PROBLEM TO WORK ON:
Exact copy, no pictures: set down the lines from the one holding "Hide the Shrunk Oil (bbl) series label" through the final line of the records below.

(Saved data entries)

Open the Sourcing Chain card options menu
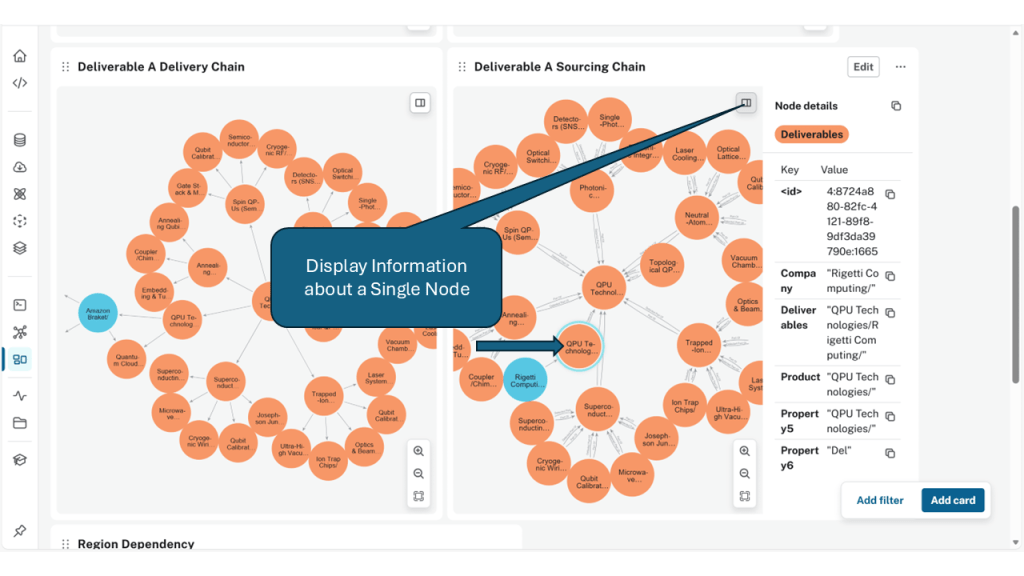The height and width of the screenshot is (576, 1024). (x=901, y=67)
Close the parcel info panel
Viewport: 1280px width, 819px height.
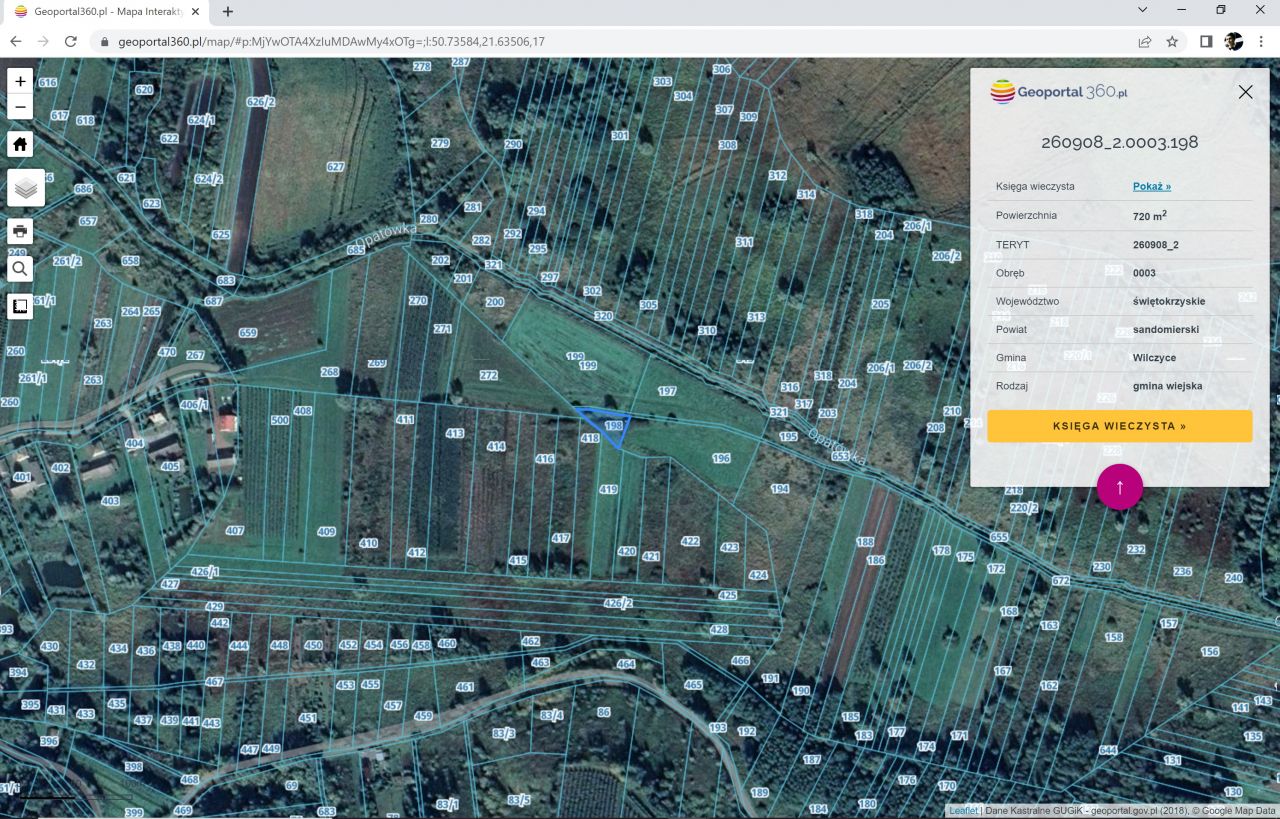click(x=1245, y=92)
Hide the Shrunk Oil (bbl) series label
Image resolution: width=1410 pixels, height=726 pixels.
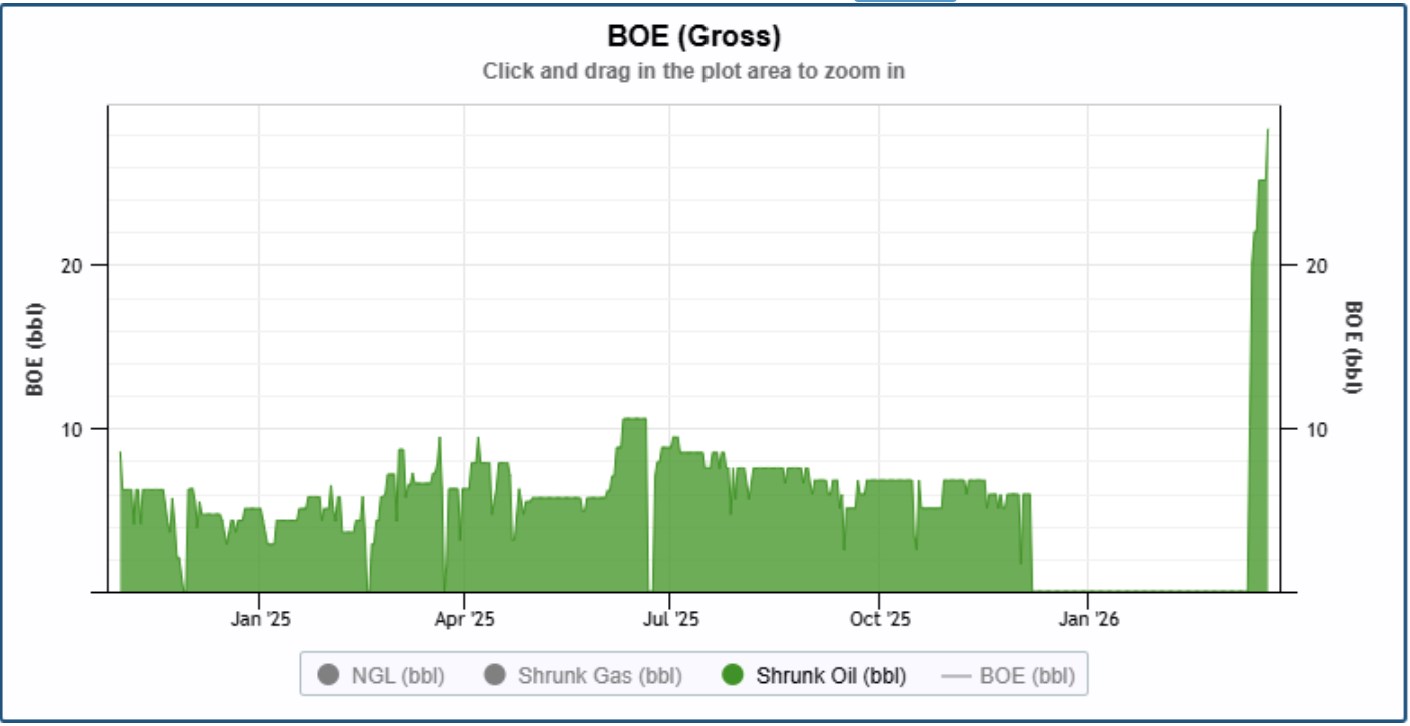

TASK ANSWER:
Hide the Shrunk Oil (bbl) series label
Image resolution: width=1410 pixels, height=726 pixels.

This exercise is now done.